An extension to California’s Cap-and-Trade Program, in which polluters pay for permits to offset carbon emissions, passed the state Senate on Monday by a slim margin.
The bill, which was brokered by Governor Jerry Brown‘s office, gained the support of business and agricultural groups with tax breaks, but lost the support of environmental groups who believed the final version was too lenient on the oil industry. “This plan has Big Oil’s fingerprints all over it and doesn’t do enough to protect vulnerable communities or to achieve California’s ambitious targets for reducing carbon pollution,” 350.org’s Masada Disenhouse said in a statement.
Despite the Democrats’ supermajority in both houses, Brown needed support from at least one Republican to pass the bill, as assemblywoman Jacqui Irwin is out all week.
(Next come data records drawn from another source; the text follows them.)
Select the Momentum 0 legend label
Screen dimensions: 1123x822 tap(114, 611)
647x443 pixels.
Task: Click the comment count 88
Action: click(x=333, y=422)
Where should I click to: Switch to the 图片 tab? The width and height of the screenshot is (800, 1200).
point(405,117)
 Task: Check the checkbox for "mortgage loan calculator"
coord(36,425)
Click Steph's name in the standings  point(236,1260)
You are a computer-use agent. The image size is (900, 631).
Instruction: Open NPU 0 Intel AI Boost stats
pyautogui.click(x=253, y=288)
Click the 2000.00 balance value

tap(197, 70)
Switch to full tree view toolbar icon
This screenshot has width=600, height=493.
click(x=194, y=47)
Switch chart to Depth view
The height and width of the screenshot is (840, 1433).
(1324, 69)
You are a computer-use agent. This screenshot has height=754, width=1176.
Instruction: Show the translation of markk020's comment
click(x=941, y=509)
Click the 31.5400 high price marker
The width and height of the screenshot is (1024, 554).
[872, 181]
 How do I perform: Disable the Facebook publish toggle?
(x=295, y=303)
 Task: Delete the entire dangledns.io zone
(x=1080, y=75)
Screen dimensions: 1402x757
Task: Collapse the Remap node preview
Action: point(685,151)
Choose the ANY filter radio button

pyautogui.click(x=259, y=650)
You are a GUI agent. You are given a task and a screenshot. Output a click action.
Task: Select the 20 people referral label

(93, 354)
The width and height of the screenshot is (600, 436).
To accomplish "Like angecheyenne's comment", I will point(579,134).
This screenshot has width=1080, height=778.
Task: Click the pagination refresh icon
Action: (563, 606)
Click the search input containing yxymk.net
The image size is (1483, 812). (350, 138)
Following several days of intense negotiations over what to do with the funds from Cap-and-Trade auctions, one Republican, Tom Berryhill, joined the Democrats to pass the proposal.
But the success of the bill is about more than just ratcheting down emissions. “Implicit in the deal is the notion that some Republicans accept climate science, and that in a state where Bernie Sanders received 46 percent of the primary vote, a block of Democrats can still listen to big business and consider economic impacts on major policy decisions,” Anthony York wrote in Pacific Standard last week.